- _Task directions_
Reproduce the material below in full, substituting "pair of numbers" for every occurrence of "coordinate pair" and leaving all other text unchanged.

>> begin

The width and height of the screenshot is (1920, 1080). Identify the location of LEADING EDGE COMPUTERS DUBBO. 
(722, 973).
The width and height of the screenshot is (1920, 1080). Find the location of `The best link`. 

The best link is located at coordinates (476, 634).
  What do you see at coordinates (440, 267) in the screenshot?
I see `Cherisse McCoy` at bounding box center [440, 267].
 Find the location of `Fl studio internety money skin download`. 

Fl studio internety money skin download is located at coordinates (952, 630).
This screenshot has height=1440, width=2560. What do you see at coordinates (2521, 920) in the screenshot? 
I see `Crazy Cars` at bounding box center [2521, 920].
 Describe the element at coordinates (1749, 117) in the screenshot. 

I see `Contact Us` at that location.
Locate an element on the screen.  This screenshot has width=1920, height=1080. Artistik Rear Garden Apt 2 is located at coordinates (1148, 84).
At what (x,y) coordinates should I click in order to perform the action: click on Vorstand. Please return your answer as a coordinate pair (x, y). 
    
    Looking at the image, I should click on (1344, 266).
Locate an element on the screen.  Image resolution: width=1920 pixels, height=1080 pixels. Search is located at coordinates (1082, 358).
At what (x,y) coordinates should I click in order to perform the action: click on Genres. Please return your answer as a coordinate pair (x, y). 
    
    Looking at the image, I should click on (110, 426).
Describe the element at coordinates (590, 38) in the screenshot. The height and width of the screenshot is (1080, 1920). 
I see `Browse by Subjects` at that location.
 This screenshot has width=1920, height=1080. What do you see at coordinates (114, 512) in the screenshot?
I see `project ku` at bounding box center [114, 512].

>> end

- _Worked solution_
The width and height of the screenshot is (1920, 1080). Identify the location of LEADING EDGE COMPUTERS DUBBO. 
(722, 973).
The width and height of the screenshot is (1920, 1080). Find the location of `The best link`. 

The best link is located at coordinates (476, 634).
  What do you see at coordinates (440, 267) in the screenshot?
I see `Cherisse McCoy` at bounding box center [440, 267].
 Find the location of `Fl studio internety money skin download`. 

Fl studio internety money skin download is located at coordinates (952, 630).
This screenshot has height=1440, width=2560. What do you see at coordinates (2521, 920) in the screenshot? 
I see `Crazy Cars` at bounding box center [2521, 920].
 Describe the element at coordinates (1749, 117) in the screenshot. 

I see `Contact Us` at that location.
Locate an element on the screen.  This screenshot has width=1920, height=1080. Artistik Rear Garden Apt 2 is located at coordinates (1148, 84).
At what (x,y) coordinates should I click in order to perform the action: click on Vorstand. Please return your answer as a pair of numbers (x, y). 
    
    Looking at the image, I should click on (1344, 266).
Locate an element on the screen.  Image resolution: width=1920 pixels, height=1080 pixels. Search is located at coordinates (1082, 358).
At what (x,y) coordinates should I click in order to perform the action: click on Genres. Please return your answer as a pair of numbers (x, y). 
    
    Looking at the image, I should click on (110, 426).
Describe the element at coordinates (590, 38) in the screenshot. The height and width of the screenshot is (1080, 1920). 
I see `Browse by Subjects` at that location.
 This screenshot has width=1920, height=1080. What do you see at coordinates (114, 512) in the screenshot?
I see `project ku` at bounding box center [114, 512].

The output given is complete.